(TASK INPUT begins)
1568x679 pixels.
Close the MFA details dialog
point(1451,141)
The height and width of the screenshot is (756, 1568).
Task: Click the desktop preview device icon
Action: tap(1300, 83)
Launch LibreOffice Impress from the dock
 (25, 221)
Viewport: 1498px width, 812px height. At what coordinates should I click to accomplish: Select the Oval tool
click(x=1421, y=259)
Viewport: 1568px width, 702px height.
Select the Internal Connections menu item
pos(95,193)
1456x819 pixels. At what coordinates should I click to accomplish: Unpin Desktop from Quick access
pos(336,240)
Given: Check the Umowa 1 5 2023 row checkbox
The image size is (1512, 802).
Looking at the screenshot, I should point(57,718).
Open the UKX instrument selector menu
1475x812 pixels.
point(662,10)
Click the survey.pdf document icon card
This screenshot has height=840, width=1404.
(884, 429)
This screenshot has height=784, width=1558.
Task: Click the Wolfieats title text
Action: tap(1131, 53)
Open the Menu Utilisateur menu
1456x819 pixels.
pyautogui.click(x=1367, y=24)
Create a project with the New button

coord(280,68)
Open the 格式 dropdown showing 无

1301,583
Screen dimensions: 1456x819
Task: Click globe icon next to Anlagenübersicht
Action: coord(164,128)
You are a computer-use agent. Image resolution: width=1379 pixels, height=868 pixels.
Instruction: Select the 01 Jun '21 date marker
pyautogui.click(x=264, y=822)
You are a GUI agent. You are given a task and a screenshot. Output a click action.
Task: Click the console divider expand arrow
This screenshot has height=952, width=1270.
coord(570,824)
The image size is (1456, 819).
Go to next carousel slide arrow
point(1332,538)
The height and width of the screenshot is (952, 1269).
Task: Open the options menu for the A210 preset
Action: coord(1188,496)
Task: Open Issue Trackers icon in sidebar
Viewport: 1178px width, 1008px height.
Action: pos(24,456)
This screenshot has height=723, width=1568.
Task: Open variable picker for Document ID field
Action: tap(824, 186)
(TASK INPUT ends)
** TASK TO CARRY OUT **
Starting at the first line of the data above, please restate word for word every line up to and including the one that holds "Given: Check the Umowa 1 5 2023 row checkbox", and add nothing else.

** TASK RESPONSE **
1568x679 pixels.
Close the MFA details dialog
point(1451,141)
The height and width of the screenshot is (756, 1568).
Task: Click the desktop preview device icon
Action: tap(1300, 83)
Launch LibreOffice Impress from the dock
 (25, 221)
Viewport: 1498px width, 812px height. At what coordinates should I click to accomplish: Select the Oval tool
click(x=1421, y=259)
Viewport: 1568px width, 702px height.
Select the Internal Connections menu item
pos(95,193)
1456x819 pixels. At what coordinates should I click to accomplish: Unpin Desktop from Quick access
pos(336,240)
Given: Check the Umowa 1 5 2023 row checkbox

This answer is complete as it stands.